--- start of Provided entries ---

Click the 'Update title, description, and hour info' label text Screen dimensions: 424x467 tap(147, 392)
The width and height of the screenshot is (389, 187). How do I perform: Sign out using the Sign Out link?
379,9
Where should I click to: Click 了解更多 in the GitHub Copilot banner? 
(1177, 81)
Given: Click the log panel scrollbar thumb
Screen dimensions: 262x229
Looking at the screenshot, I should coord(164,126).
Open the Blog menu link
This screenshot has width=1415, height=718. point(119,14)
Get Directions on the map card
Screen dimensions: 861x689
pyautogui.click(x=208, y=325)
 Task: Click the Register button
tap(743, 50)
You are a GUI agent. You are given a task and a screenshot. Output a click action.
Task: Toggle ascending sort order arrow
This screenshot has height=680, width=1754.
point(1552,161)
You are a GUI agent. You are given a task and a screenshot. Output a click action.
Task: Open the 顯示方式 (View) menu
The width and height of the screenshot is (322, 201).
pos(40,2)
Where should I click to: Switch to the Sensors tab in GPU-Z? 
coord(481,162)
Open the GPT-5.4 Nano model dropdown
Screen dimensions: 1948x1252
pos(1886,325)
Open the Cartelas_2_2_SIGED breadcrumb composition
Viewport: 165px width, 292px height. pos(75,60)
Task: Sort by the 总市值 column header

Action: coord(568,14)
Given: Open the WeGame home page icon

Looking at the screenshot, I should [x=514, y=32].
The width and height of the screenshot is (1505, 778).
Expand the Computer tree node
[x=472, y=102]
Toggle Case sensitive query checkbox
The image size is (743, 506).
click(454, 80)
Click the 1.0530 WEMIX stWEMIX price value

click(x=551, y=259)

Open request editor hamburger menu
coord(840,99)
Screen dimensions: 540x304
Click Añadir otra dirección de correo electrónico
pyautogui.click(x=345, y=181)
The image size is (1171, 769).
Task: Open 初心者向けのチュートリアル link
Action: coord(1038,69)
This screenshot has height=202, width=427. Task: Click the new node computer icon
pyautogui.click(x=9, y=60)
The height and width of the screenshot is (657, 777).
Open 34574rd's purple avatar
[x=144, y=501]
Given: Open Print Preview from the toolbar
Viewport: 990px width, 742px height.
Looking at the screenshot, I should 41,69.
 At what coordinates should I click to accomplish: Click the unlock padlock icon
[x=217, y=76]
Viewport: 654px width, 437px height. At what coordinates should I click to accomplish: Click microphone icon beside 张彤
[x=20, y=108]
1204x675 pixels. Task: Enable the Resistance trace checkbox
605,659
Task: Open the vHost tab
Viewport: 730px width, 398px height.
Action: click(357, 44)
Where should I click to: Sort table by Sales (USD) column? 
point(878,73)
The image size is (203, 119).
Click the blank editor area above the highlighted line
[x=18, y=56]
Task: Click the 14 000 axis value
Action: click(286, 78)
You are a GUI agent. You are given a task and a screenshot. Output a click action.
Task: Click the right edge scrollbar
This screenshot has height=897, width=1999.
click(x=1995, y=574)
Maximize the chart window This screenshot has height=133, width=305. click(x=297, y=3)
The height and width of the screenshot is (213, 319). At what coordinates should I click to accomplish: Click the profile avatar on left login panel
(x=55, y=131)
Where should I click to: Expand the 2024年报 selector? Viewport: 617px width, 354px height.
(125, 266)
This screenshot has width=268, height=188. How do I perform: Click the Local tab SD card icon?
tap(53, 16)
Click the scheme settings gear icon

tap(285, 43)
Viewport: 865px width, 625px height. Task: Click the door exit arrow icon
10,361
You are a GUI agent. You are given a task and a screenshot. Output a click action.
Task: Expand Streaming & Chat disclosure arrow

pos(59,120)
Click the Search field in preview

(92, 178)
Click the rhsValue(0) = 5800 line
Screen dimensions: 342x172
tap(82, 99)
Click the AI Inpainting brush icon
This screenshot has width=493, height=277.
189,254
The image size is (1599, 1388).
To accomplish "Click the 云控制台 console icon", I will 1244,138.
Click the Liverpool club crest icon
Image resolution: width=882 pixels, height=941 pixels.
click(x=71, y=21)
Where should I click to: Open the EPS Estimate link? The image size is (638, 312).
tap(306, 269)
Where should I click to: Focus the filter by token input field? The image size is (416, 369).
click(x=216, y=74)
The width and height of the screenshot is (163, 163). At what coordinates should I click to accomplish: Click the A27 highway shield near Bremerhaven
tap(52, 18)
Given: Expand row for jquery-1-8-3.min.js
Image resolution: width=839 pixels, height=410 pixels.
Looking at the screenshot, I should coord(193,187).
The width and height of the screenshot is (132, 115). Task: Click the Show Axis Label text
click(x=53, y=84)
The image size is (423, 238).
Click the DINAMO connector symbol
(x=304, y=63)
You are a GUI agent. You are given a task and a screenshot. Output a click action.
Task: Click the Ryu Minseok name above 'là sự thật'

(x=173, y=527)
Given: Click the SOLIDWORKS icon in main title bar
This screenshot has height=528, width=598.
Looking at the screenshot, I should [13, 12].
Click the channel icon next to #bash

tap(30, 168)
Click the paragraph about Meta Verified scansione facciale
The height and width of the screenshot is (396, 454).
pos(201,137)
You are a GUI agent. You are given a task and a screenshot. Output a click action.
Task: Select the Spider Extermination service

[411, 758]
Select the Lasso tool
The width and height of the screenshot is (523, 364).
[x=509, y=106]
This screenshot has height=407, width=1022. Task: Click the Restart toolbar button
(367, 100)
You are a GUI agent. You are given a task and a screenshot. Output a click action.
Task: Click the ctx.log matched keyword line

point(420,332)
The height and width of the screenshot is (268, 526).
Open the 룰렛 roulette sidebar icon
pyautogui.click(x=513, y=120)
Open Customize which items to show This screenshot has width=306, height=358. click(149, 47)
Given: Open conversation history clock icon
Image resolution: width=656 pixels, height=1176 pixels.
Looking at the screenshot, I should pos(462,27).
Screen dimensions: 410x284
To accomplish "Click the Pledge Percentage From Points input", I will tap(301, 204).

--- end of Provided entries ---

Copy out the stretch of the listing from the line containing "The image size is (1599, 1388)." through the line containing "tap(52, 18)", keeping every line exactly as it appears.

The image size is (1599, 1388).
To accomplish "Click the 云控制台 console icon", I will 1244,138.
Click the Liverpool club crest icon
Image resolution: width=882 pixels, height=941 pixels.
click(x=71, y=21)
Where should I click to: Open the EPS Estimate link? The image size is (638, 312).
tap(306, 269)
Where should I click to: Focus the filter by token input field? The image size is (416, 369).
click(x=216, y=74)
The width and height of the screenshot is (163, 163). At what coordinates should I click to accomplish: Click the A27 highway shield near Bremerhaven
tap(52, 18)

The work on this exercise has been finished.